Le Dépeupleur
J’ai adoré la lecture à voix haute. Ca m’a ramené à mon enfance, quand j’écoutais les conteurs dans les bibliothèques. L’atmosphère était particulière ; planante, mystérieuse, troublante.
A partir de ce moment là, j’ai fait le choix de ne « lire » le livre qu’avec les oreilles. J’avais enregistré la séance de lecture avec mon dictaphone, et je ne me suis plus servie que de ce dernier. Pour une pénétration encore plus irrégulière, incontrôlable et hasardeuse.
Chaque fois que je travaillais, je cliquais sur play, et j’écoutais en même temps que je dessinais, notant des bribes de phrases à la volée.
De cette manière, j’ai pu me détacher de toute analyse ou attention trop léchée. Je laissais le texte aller et venir, entrer en moi comme il l’entendait. Mon inconscient était à la première loge. J’évitais le premier degré. Je recherchais la métaphore, la mise en abîme.
Je me voyais moi-même entrain de raconter cette histoire à quelqu’un d’autre, dans diverses situations. Je l’ai alors représenté en bleu. Le bleu étant l’équivalent de la réalité, mais la réalité vue par Beckett. Le noir serait alors ce qui est dit, ce qui se raconte, ce que l’on écoute. Comme si nous seuls, êtres bleus, dans nos conversations, choisissions la couleur de nos mots, des images dans nos têtes. L’histoire prenant un ton plutôt austère et pessimiste, j’ai choisi de finir sur l’envahissement de cette couleur tout entière. On ne broie alors plus que du noir.
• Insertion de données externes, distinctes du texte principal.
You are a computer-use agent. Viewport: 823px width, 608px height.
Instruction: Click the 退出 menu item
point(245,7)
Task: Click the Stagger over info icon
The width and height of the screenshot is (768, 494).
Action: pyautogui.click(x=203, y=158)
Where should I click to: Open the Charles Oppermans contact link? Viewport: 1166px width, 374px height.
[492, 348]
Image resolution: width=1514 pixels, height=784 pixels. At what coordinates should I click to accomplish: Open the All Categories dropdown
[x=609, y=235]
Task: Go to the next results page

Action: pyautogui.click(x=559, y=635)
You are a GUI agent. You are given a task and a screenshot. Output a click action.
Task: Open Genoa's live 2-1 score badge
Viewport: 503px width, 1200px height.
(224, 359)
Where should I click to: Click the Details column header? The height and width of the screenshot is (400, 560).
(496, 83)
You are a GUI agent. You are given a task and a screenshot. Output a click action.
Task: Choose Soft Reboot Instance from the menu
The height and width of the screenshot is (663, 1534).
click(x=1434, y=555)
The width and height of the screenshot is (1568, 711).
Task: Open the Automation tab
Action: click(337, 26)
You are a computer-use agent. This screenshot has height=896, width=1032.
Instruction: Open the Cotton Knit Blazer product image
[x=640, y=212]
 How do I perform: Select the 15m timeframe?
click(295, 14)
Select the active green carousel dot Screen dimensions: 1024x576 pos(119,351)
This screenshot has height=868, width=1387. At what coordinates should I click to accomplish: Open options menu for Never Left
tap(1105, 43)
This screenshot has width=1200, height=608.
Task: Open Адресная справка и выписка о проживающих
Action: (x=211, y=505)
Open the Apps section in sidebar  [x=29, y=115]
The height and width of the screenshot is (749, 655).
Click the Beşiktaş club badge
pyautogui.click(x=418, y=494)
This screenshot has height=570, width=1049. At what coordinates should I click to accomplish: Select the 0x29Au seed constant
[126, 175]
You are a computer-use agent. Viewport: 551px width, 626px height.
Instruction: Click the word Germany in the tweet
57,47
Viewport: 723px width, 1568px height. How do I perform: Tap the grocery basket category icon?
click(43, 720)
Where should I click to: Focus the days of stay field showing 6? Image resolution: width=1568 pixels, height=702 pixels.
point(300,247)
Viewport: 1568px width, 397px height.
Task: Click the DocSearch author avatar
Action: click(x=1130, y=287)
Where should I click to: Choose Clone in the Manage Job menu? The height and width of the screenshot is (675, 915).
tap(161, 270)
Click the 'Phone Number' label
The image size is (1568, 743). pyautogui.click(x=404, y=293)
Aussi, au niveau des techniques, le fusain noir va exprimer la sécheresse, la brutalité, l’inhumanité (son évanescence représente l’immatérialité des conversations) tandis que le pastel gras bleu va exprimer la chaleur, la douceur, la fluidité, la stabilité.
Je me suis appropriée la nouvelle de Beckett, en la dégustant, la mâchant, la recrachant sous une autre forme. Je pense que les interprétations peuvent être aussi nombreuses que le nombre de sédentaires aujourd’hui sur cette planète. J’ai donc tenté d’échapper au politiquement correct, aux préjugés, aux habitudes. Faire du Dépeupleur un carrefour entre plusieurs niveaux de perception.